Word and element locating data:
■ ■ ■ ■ ■

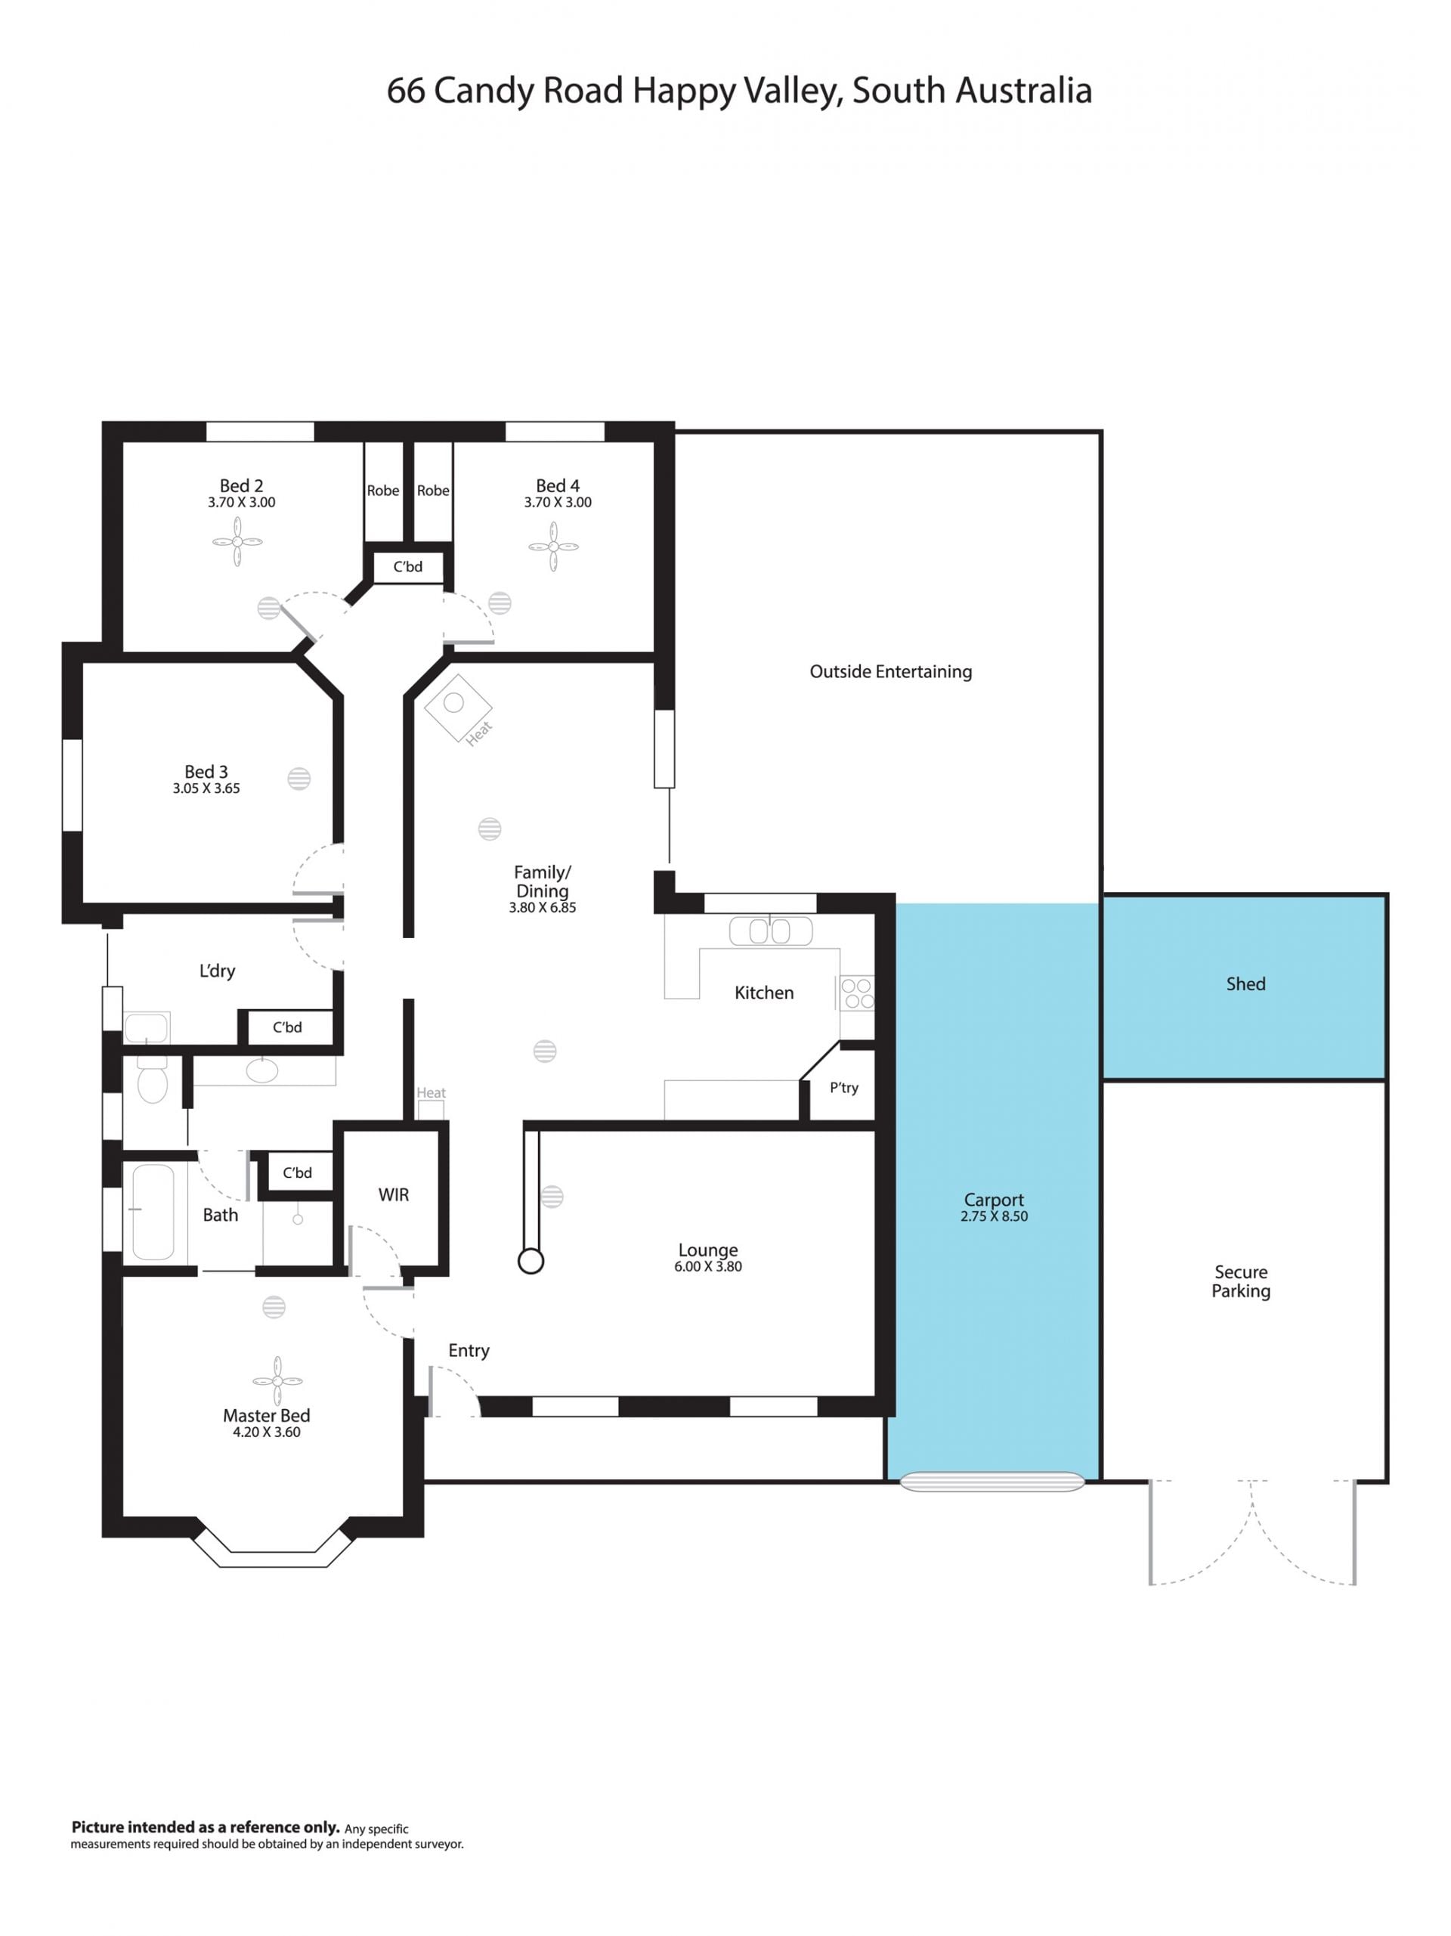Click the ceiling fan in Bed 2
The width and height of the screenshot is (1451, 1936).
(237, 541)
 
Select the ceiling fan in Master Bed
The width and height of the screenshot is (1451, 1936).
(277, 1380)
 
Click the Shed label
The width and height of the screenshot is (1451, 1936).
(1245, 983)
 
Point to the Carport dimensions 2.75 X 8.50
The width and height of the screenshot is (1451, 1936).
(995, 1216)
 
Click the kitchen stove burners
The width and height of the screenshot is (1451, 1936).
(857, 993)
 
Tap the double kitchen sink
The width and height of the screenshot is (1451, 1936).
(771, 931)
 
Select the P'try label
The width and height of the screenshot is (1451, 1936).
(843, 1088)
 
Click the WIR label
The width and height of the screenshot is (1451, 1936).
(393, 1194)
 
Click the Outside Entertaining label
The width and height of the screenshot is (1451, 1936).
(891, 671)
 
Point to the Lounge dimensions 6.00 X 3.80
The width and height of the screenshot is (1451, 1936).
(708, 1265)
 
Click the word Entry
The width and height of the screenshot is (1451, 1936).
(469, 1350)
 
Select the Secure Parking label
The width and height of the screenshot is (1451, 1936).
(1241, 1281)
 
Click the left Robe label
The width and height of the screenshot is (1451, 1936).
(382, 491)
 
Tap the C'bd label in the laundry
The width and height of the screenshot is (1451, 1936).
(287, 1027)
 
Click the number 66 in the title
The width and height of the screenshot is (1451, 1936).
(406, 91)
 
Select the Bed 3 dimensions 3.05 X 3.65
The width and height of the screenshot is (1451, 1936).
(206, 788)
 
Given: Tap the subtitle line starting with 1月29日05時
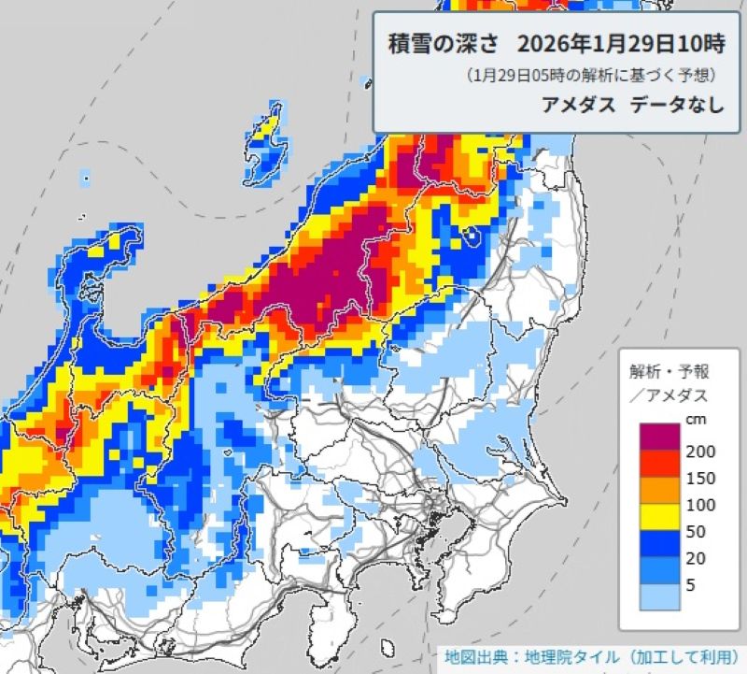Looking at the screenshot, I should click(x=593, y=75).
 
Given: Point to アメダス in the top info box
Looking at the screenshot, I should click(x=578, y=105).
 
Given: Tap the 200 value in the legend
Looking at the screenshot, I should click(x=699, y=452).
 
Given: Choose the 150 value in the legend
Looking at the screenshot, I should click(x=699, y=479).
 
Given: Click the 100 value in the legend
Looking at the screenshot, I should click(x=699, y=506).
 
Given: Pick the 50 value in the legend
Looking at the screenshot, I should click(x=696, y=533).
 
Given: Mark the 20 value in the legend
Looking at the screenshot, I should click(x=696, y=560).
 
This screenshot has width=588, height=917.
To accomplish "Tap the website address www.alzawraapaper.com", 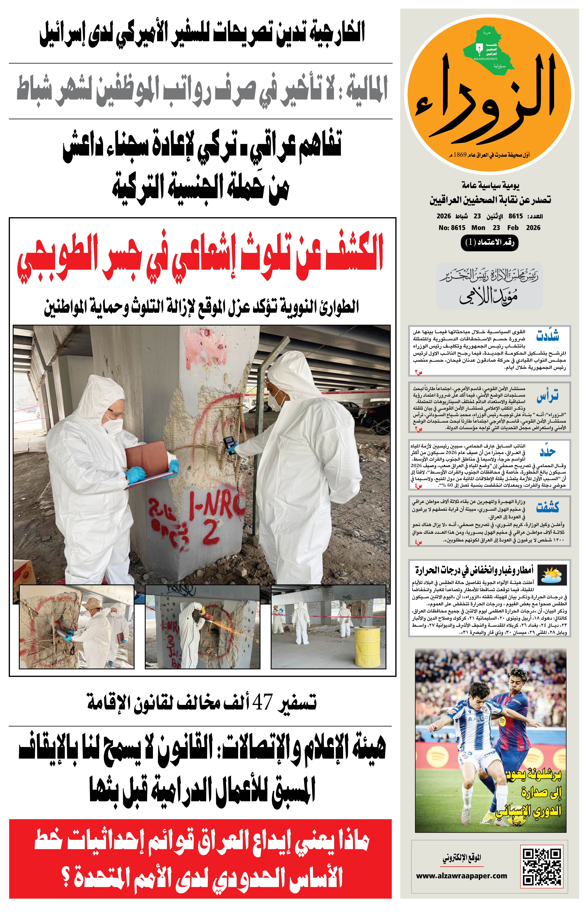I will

■ ■ ■ ■ ■

## STATED GOAL:
Copy out the lines from the line with "Click the Shed label" up to and including the line with "(708, 1265)", reproducing each one word for word.

## RIGHT ANSWER:
Click the Shed label
The width and height of the screenshot is (1451, 1936).
(1245, 983)
 
Point to the Carport dimensions 2.75 X 8.50
The width and height of the screenshot is (1451, 1936).
(995, 1216)
 
Click the kitchen stove burners
The width and height of the screenshot is (1451, 1936).
(857, 993)
 
Tap the double kitchen sink
The width and height of the screenshot is (1451, 1936).
(771, 931)
 
Select the P'try label
The width and height of the screenshot is (1451, 1936).
(843, 1088)
 
Click the WIR label
The width and height of the screenshot is (1451, 1936).
(393, 1194)
 
Click the Outside Entertaining label
The width and height of the screenshot is (1451, 1936).
(891, 671)
 
Point to the Lounge dimensions 6.00 X 3.80
The width and height of the screenshot is (1451, 1936).
(708, 1265)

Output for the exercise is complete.